Na de inval van de Duitse legers in mei 1940 legde het militair bestuur aan de Belgische artsen een reorganisatie van hun beroepsverenigingen op met vorming van één enkele organisatie. De bestaande twee grote verenigingen gingen hierop in maar al spoedig kwamen de communautaire geschillen die hen tijdens het interbellum hadden verdeeld, aan de oppervlakte. Dit leidde tot een felle tweestrijd en de oprichting van de Oorlogsorde, waaraan vooral flamingantische artsen meewerkten. Ze werden wel gesteund door een aantal Waalse artsen. De Oorlogsorde werd van nabij gecontroleerd door het Duitse militaire bestuur en door het Belgische ministerie dat geleid werd door een secretaris-generaal. Na haar oprichting poogde de Oorlogsorde de geneeskunde en de volksgezondheid onder haar controle te brengen en te reorganiseren.

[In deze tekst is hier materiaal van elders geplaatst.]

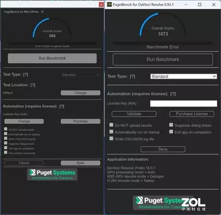The image size is (221, 215).
Task: Expand the Standard test type dropdown in DaVinci window
Action: pos(184,76)
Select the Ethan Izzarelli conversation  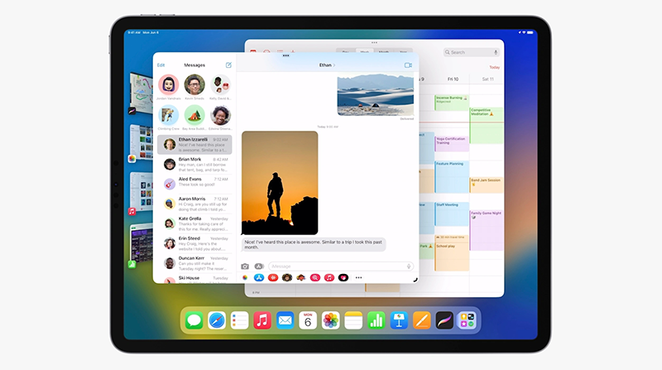(x=194, y=145)
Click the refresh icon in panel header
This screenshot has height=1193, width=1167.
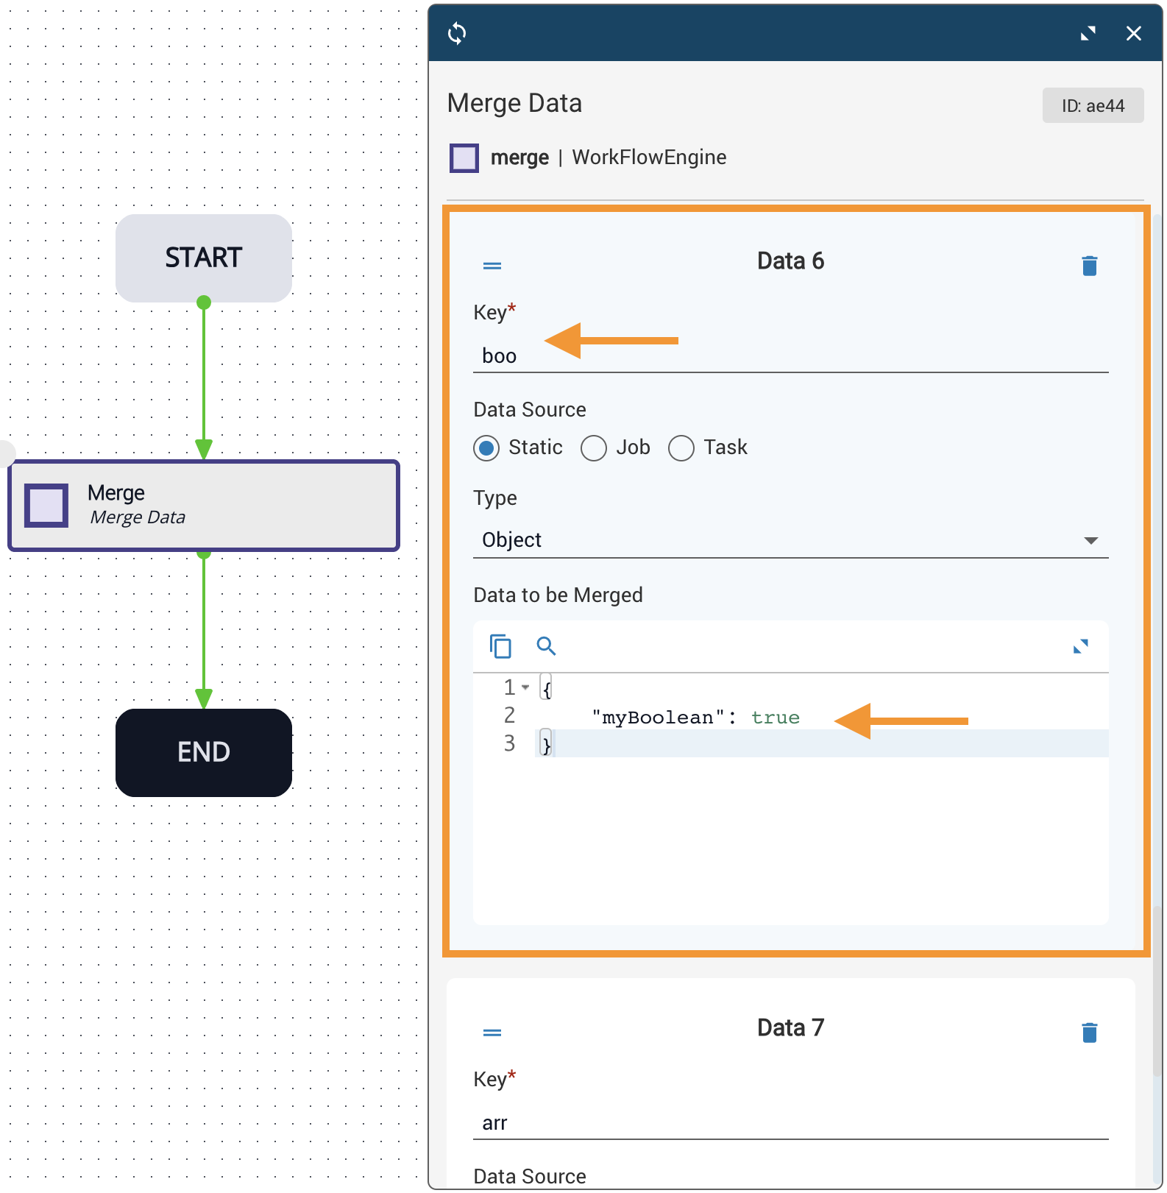coord(457,33)
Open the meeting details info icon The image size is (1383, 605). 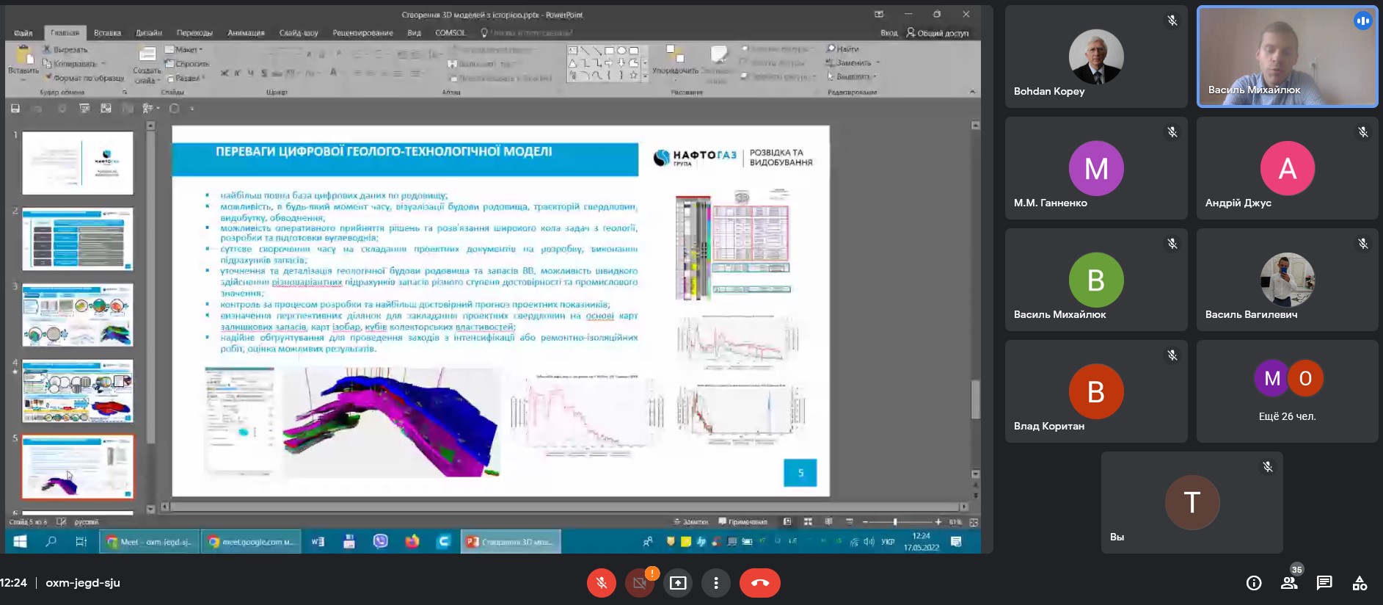[x=1254, y=583]
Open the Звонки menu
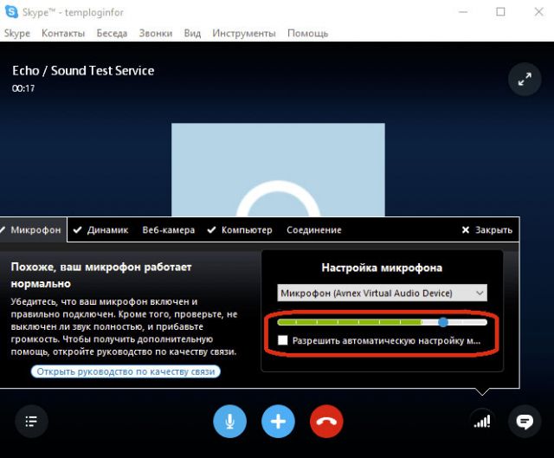Viewport: 554px width, 458px height. point(156,33)
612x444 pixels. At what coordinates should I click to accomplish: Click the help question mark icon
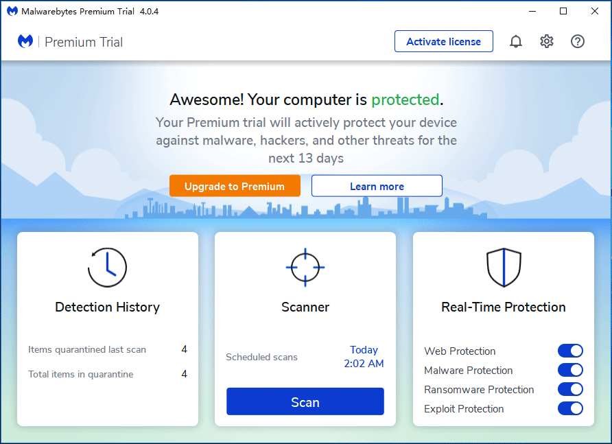[x=578, y=42]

Ze kwam daarbij niet alleen in conflict met een belangrijk deel van de Belgische artsen maar werd ook betrokken bij maatregelen die van de bezetter uitgingen. Dit is haar leiders na de bezetting zwaar aangerekend geweest. Het einde van de oorlog bracht niet alleen het verdwijnen van de Oorlogsorde mee maar luidde tevens een nieuw tijdperk in de aanpak van de volksgezondheid in België in.

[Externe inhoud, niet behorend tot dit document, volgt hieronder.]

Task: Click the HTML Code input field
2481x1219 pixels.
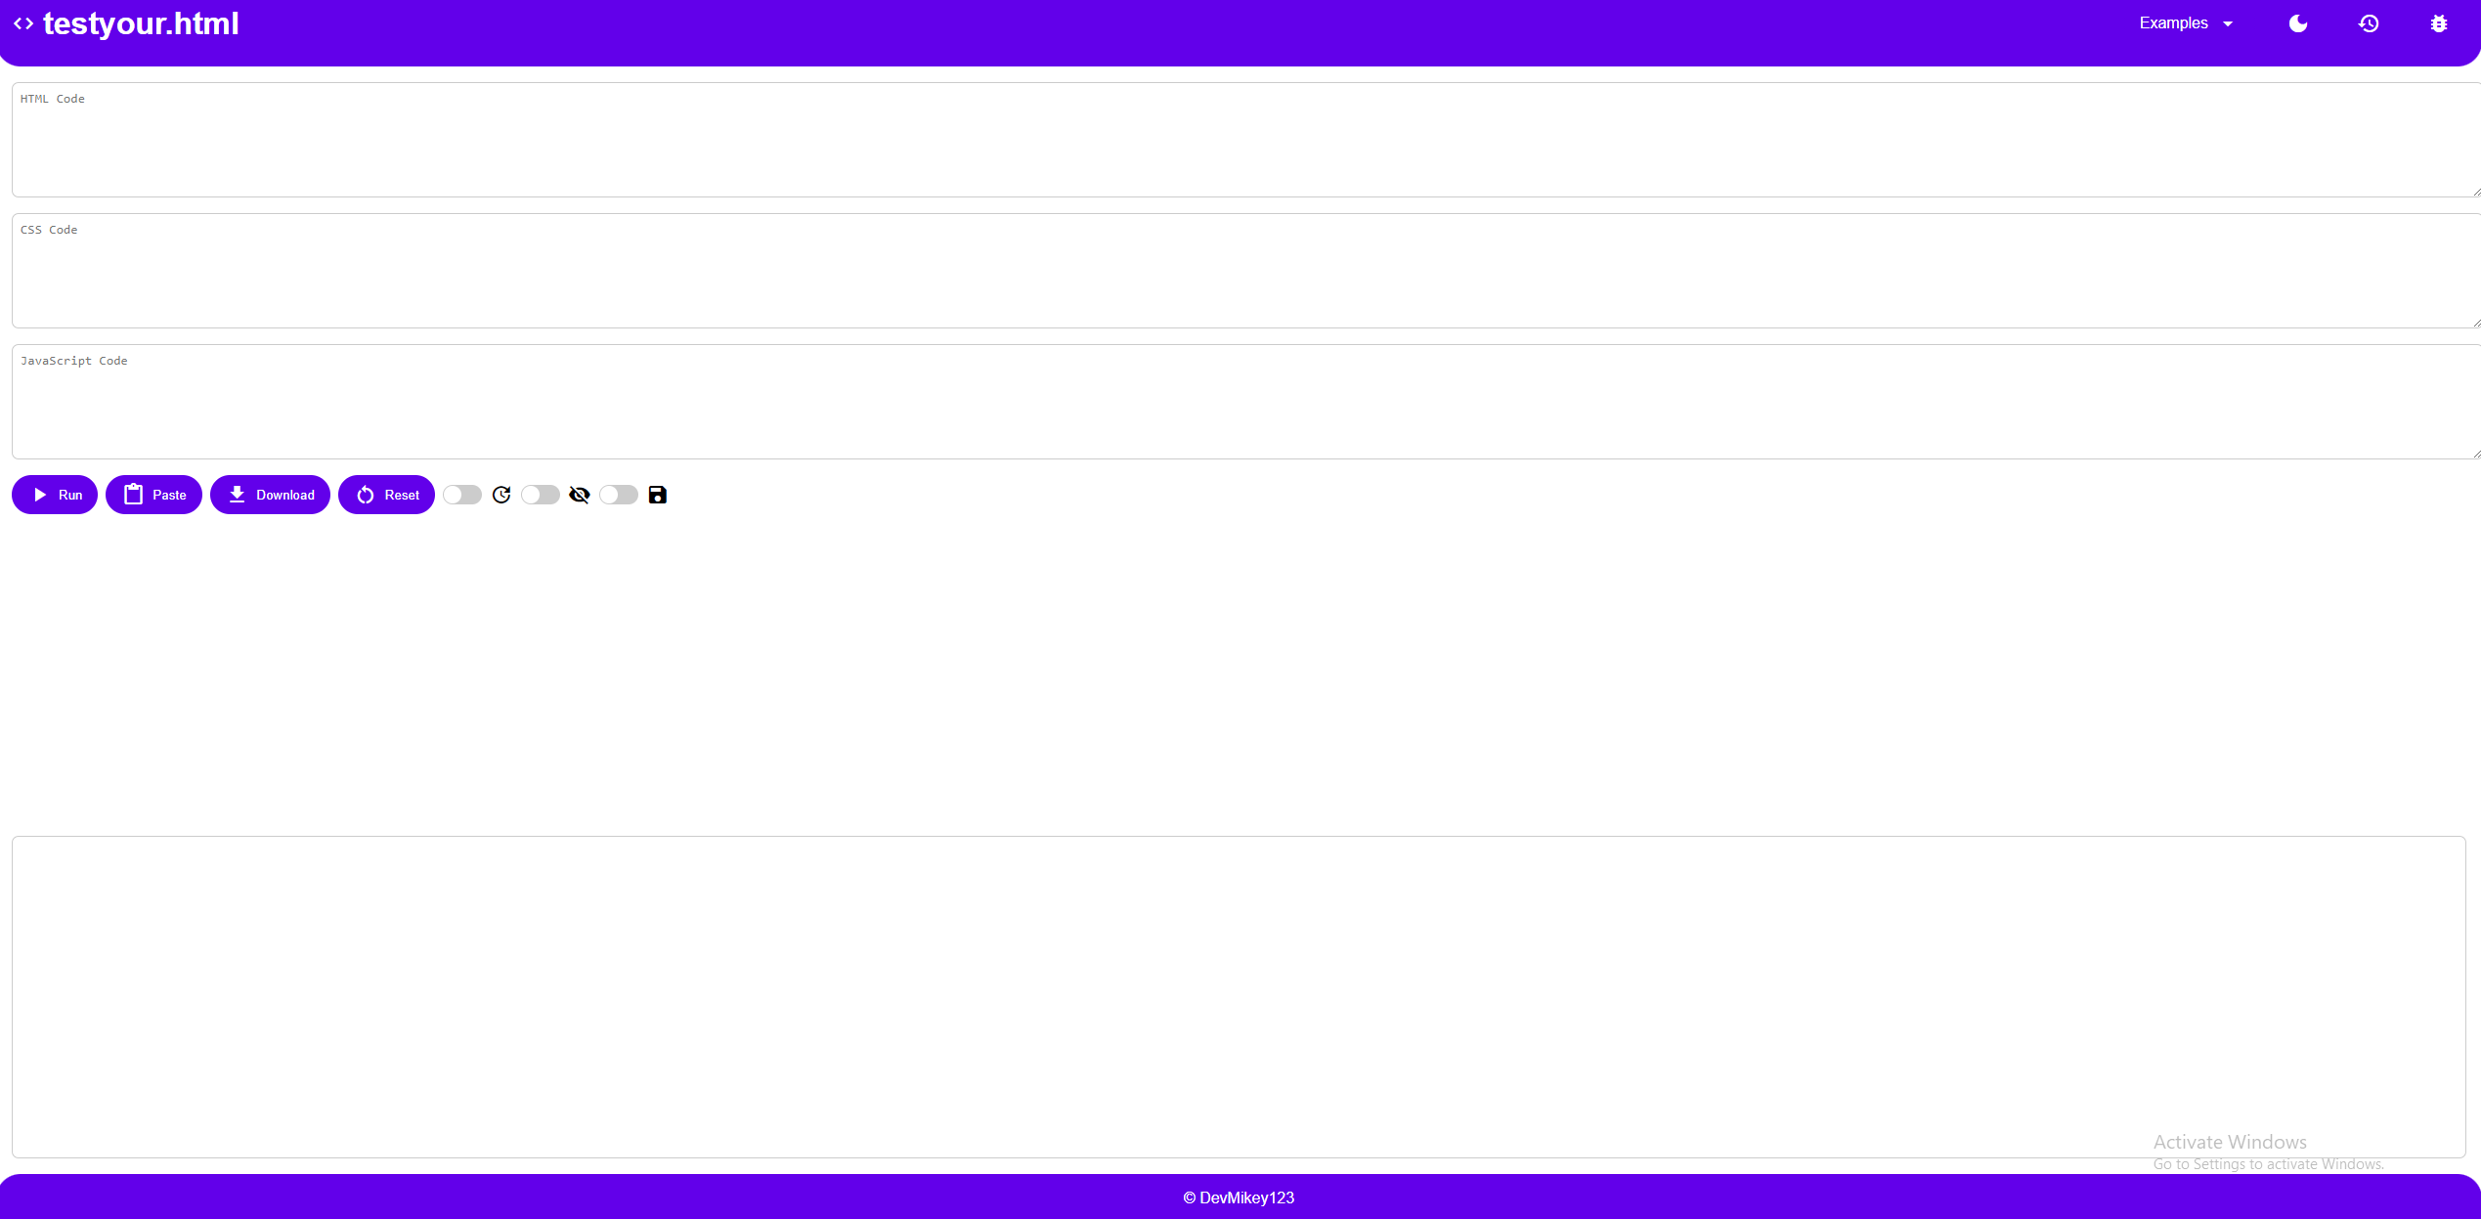Action: (x=1241, y=140)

Dit boek beschrijft het verloop van de gebeurtenissen. Gevoelige en controversiële thema's, zoals de soms betwistbare houding van de tegenstanders van de Oorlogsorde, de mogelijke collaboratie met de bezetter, de radicale houding van sommige bestuurders of de verhouding met de joodse artsen, worden geenszins uit de weg gegaan. De auteur is er zich ten volle van bewust hoe, meer dan 70 jaar na de feiten, deze aspecten nog bijzonder gevoelig liggen.
Over de auteur
Prof. em. dr. Karel J. Van Acker, doctor in de genees-, heel- en verloskunde en geneesheer-specialist in de kindergeneeskunde, werkte als gewoon hoogleraar kindergeneeskunde aan de Universiteit Antwerpen. Hij was ook diensthoofd van de afdeling kindergeneeskunde aan het Universitair Ziekenhuis in Antwerpen.